# Petunjuk Tugas
[a] Jawab pertanyaan berikut berdasarkan teks tentang eksistensi dan yang lain.
(i) Apa padanan bahasa Indonesia yang diberikan teks untuk 'being-in-the-world'?
(ii) Menurut pandangan antropolog kontemporer, dari mana individu atau seseorang muncul?
(iii) Komunitas disebut sebagai hasil dari apa?
[b] Teruskan teks tentang eksistensi dan yang lain mulai dari sesudah kalimat terakhirnya.

Friday, 8 August 2008

EKSISTENSI DAN YANG LAIN


Being-with-Others” sebagai Karakteristik Dasar Eksistensi

Eksistensi tidak bisa dipisahkan dari dunia karena eksistensi adalah ‘being-in-the-world’ atau ‘ada-dalam-dunia’. Di sisi lain, manusia hidup bersama dengan manusia yang lain, berinteraksi dengan manusia lain. Maka eksistensi manusia ialah ‘being-with-others’ atau ‘bersama-dengan-yang-lain’. ‘Aku’ bisa diterangkan dalam hubungannya dengan manusia yang lain dan tanpa manusia yang lain maka ‘Aku’ menjadi tidak ada/eksis.

Eksistensi bisa dilihat dari keunikan yang dimiliki tiap-tiap individu sehingga eksistensi dibentuk dari apa yang ‘dimiliki’. Dalam pandangan antropolog kontemporer, individu atau seseorang muncul dari suatu kelompok. Meski demikian, masing-masing individu memiliki situasi dan kondisi uniknya sendiri serta mempunyai tanggung jawab untuk memutuskan bagi dirnya sendiri. Oleh karena itulah eksistensialisme tidak bisa diterangkan dalam kerangka kolektivisme karena hanya menempatkan manusia sebagai manusia yang seragam atau sama. ‘Being-with-others’ sebagai suatu relasi aku dengan sesamaku yang lain berarti aku dapat menemukan diriku dalam relasiku dengan sesamaku yang lain.

Komunitas adalah hasil dari ‘being-in-the-world’. Meski masing-masing individu memiliki perspektif mengenai dunia yang berbeda-beda, pemahaman mengenai manusia saling terhubung atau terkait dengan yang lain secara instrumental, yakni pemahaman dalam suatu keutuhan, bukan keterpisah-pisahan. Maka, ‘yang lain’ merupakan a priori ; mereka adalah kondisi dari eksistensi, bukan tambahan dalam eksistensi.

(Entri dari sebuah kumpulan data)
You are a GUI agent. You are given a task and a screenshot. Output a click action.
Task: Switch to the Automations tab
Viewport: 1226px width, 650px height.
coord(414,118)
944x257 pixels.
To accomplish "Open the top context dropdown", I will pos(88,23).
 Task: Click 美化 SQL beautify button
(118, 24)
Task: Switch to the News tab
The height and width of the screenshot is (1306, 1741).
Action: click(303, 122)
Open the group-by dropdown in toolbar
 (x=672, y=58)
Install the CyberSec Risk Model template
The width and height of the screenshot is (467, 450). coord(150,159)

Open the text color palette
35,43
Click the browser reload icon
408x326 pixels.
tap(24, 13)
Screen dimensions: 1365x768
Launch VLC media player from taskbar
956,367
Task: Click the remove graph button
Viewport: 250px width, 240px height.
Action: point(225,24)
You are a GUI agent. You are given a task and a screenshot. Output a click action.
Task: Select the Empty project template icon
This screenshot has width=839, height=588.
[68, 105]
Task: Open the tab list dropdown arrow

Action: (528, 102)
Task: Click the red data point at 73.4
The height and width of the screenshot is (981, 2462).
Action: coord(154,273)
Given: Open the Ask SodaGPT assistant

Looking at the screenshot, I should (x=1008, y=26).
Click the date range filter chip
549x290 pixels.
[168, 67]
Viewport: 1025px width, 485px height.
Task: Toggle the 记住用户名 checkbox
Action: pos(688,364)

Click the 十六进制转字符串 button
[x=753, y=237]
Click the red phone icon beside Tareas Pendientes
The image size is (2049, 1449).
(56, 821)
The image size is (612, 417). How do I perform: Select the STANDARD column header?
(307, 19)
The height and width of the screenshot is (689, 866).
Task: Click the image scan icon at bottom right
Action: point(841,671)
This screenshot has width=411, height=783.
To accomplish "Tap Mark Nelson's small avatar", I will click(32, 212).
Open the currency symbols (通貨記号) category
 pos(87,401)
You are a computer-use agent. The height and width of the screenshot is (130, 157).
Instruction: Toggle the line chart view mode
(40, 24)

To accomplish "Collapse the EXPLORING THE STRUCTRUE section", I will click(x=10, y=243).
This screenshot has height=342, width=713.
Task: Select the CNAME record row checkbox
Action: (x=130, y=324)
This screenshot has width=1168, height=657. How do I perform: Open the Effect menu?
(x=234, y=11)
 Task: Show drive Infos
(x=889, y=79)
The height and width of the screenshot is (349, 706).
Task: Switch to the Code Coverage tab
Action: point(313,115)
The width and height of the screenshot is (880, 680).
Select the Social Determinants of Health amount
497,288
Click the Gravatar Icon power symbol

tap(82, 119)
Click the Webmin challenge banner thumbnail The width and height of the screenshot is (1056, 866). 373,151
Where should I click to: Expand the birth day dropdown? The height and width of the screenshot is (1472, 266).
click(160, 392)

# Jawaban Tiap Tugas
[a]
(i) 'Ada-dalam-dunia'.
(ii) Dari suatu kelompok.
(iii) Dari 'being-in-the-world'.

[b]
Argumen lain ialah memandang manusia dari sudut ruang dan waktu (spasial dan temporal). Ruang (space) yang dimiliki manusia bukanlah miliknya sendiri, melainkan ruang yang telah dibagi bersama dengan yang lain.

Being-with-others’ merupakan unsur fundamental eksistensi dan tidak bertentangan dengan manusia sebagai ‘being-in-the-world’. Martin Bubber menempatkan ‘being-with-others’ sebelum ‘being-in-the-world’. Dalam relasi “I-Thou”, “I” hanya dikenali dalam relasi “I-Thou” dan “I” dalam relasi “It”. Pandangan Bubber mengenai “I-Thou” ialah bahwa “I” secara implisit telah mengenali “Thou” melalui “aku” yang berbeda dari dirinya sendiri. Relasi “I-Thou” ini membuat kedirian dan kepribadian individual menjadi mungkin.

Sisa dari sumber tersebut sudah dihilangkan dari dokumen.